# start of Selected text
Which means, like the rec deck, the full size set now might be just a bit too wide (taking into account outside corridors, etc) to fit into the full size E.


----------



## starseeker (Feb 1, 2006)

Oh, boy, this is where it's starting to take a bit of time. If a cargo/landing bay can be completely framed up in about 4 hours, then detailing one side is going to take about twice as long. I spent about 4 hours yesterday putting in all the Evergreen girders/ribs on one side and making the ones in the elevator area perfectly parallel so that the notched elevator will raise and lower w/o either a gap or binding on them. Today I began fixing the kit part on that side that represents the curving wall of the landing bay itself. And, if anyone is interested, to my surprise I discovered that the control room windows molded into the wall are the wrong size and in the wrong place, at least compared to Mr. Probert's paintings. The eight windows have much narrower frames across the top and bottom than the molded kit windows, making them almost picture windows, and they are centered over the workbee bays and the unidentified recessed (equipment bay?) area, NOT including the cargo bay's forward hatch. So having spent about half an hour making a replacement window frame out of 3 widths of .020 Evergreen to replace the one I just cut out of the model piece, I get to do it again. Four more times, once I get it right. Also, the control room windows seem to tilt downward at a much greater angle than the kit. I suspect that the windows also extend right to the elevator section bulkhead instead of stopping just short, but I have nothing to support that theory at all.
Well, back to the iddy-bitty little pieces of Evergreen. 
Next, little tiny workbees and new workbee stations. Hey, has anyone thought about photoetching workbees? Tho they would be tiny, I think the open framework around the windows would be really stunning. Hmmm, maybe something to go with my cargo container frames, if I try photoetching. Will my printer print anything that fine?...


----------



## starseeker (Feb 1, 2006)

AARUGH! - according to the attached diagram from Mr. Probert's site (I believe), enlarged to the size of the kit part, the reason the windows, if square, won't center properly over the workbee stations, is because the workbee station area itself is way too small. So in order to extend it aft, and still have 6 ribs between it and the landing bay doors, that means all the detail will have to be sanded off the kits curving walls and new ribs installed as well as all the other mods the part needs... 
Has anyone confirmed yet whether those 6 squares at 1/350 eye level aft of the workbee stations are windows?
# end of Selected text
# start of Record extracts
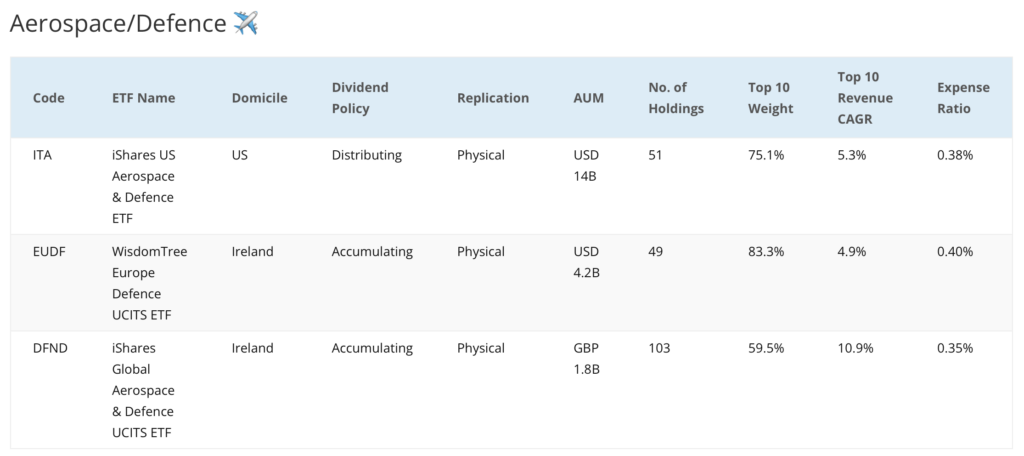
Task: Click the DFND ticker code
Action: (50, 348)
# end of Record extracts
# start of Record extracts
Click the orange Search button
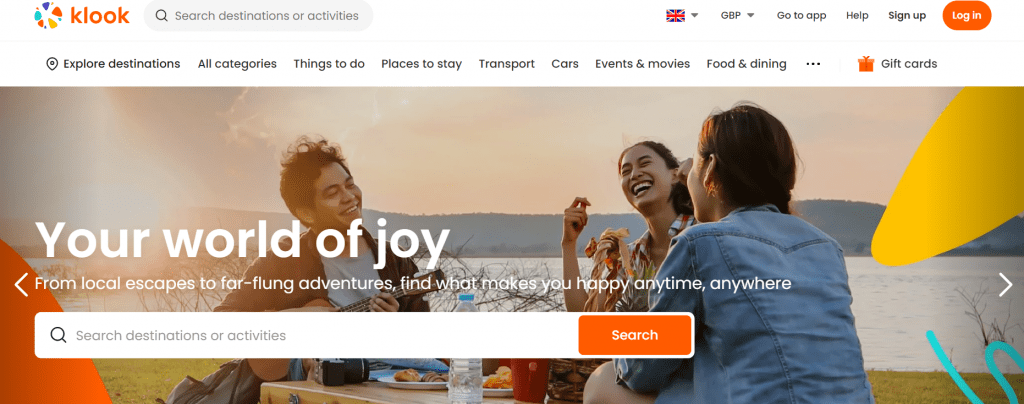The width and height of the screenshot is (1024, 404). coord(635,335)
# end of Record extracts
• What needs to be done:
Please answer these questions about the forum thread on detailing the landing bay:
(a) About how long did the poster spend yesterday putting in the Evergreen girders/ribs on one side?
(b) How many control room windows do Mr. Probert's paintings show?
(c) How many ribs must still sit between the workbee station area and the landing bay doors?

• Solution to the problem:
(a) About 4 hours.
(b) Eight.
(c) 6.